Ceux au pouvoir apprennent-ils l’histoire ? Ou peut-être est-ce ce qu’ils veulent. Une fois que les Damnés de la Terre se changeront en État islamique, ou adopteront la contre-violence, l’ordre néolibéral pourra supprimer les dernières entraves qui le retenaient et commencer à tuer en toute impunité. Les idéologues néolibéraux, après tout, sont eux aussi des fanatiques utopistes. Et eux aussi ne savent s’exprimer qu’à travers le langage de la force. Ils sont notre version de l’État islamique.
Le monde binaire que les néolibéraux ont créé — un monde de maîtres et de serfs, un monde où les damnés de la terre sont diabolisés et soumis par une perte de liberté, par « l’austérité » et la violence, un monde où seuls les puissants et les riches ont des privilèges et des droits — nous condamnera et nous entraînera vers une dystopie effrayante. La révolte émergente, mal définie, paraissant éparse, surgit des entrailles de la terre. Nous apercevons ses éclairs et ses tremblements. Nous voyons son idéologie pétrie de rage et d’angoisse. Nous percevons son utopisme et ses cadavres. Plus l’ordre néolibéral engendre de désespoir et de détresse, que ce soit à Athènes, à Bagdad ou à Ferguson, plus les forces de répression étatique sont utilisées pour étouffer l’agitation et extraire les dernières gouttes de sang des économies exsangues, plus la violence deviendra le principal langage de la résistance.

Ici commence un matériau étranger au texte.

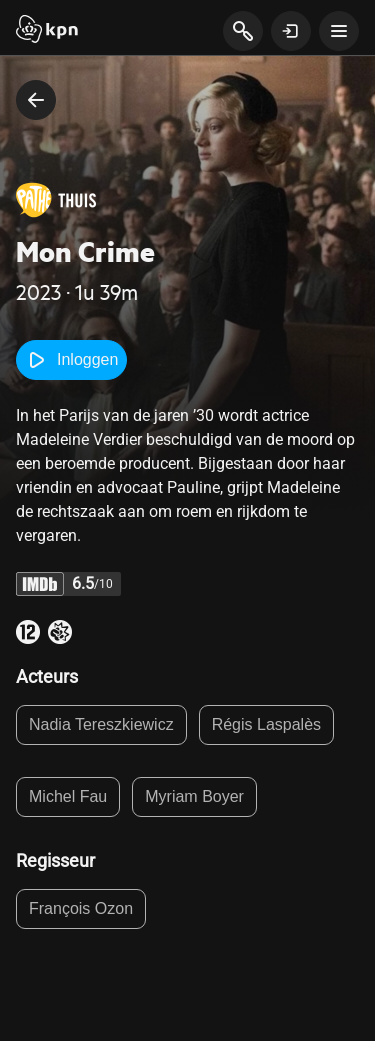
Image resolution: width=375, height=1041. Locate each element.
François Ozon (81, 908)
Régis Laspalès (266, 724)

Ceux d’entre nous qui cherchent à créer un monde un tant soit peu viable disposent de peu de temps. L’ordre néolibéral, pillant la Terre et asservissant les vulnérables, doit être anéanti. Cela n’arrivera que si nous le confrontons en opposition directe, en étant prêts à entreprendre des actes de sacrifices personnels et de révolte prolongée qui nous permettent de faire obstruction et de démanteler tous les aspects de la machinerie néolibérale. Je crois que l’on peut accomplir cela à travers la non-violence. Mais je ne peux nier l’émergence inéluctable de la contre-violence, provoquée par la myopie et l’avarice des mandarins néolibéraux. La paix et l’harmonie n’embraseront peut-être pas la Terre entière si nous y parvenons, mais si nous ne destituons pas les élites dominantes, si nous ne renversons pas l’ordre néolibéral, et si nous ne le faisons pas rapidement, nous sommes perdus.